レプリの寝言「だぁめだって……レッド、もうちょっと……うう、せまいよぉ……」
背を丸めて、膝の上に置いたどデカいパーツをいじくり回す。旧型の磁力発生装置だかなんだかという話だが、完全に沈黙している。ただの鉄の塊だ。この中のレアメタルを取り出したいんだが。
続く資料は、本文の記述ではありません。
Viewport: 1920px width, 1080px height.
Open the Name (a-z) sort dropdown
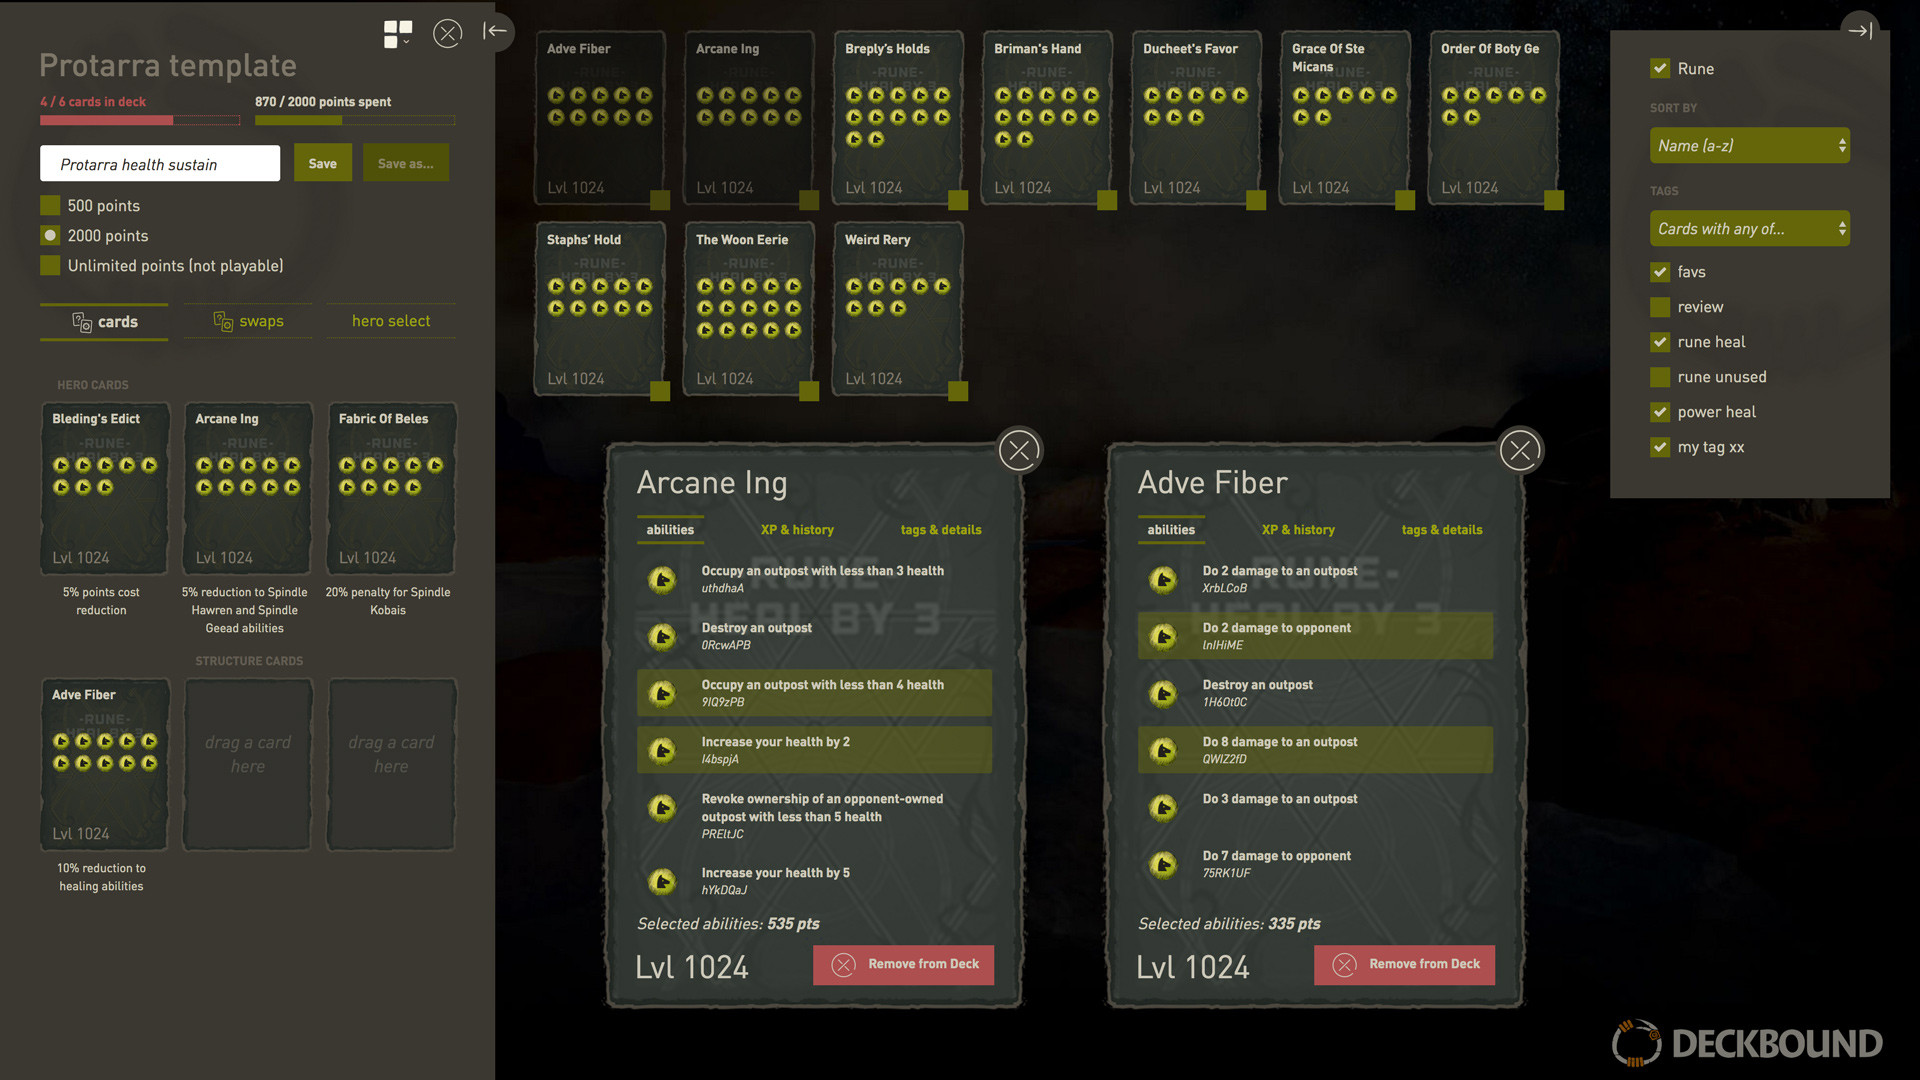tap(1749, 146)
もう片方のの膝の上でゴニョゴニョと文句を言っている奴がいる。こいつのせいで、作業が一向にはかどらない。
「狭い」
「それはボクのセリフだってば」
ヒトの膝を枕にして占領しておきながら、随分なことだ。
「寝言を言うレプリロイドってのも珍しいな」
「寝言じゃないよ、起きてるよぉ」
「何を言ってるのかよく聞こえねえな。それとも起きてるなら手伝うか?」
「ヤーダーめんどくさい! そんな雑用レッドひとりでできるじゃん。ボクはここで寝るの」
「そうか、やっぱり起きているのか」
「起きてない! これは寝言。ぐぅ」
「ならこんなところで寝るな」
「寝てるからボクは動かないよ」
目も開けずにオレの膝にかじりついたまま、延々と駄々をこねる。さっきからこの調子で邪魔しかしねえ。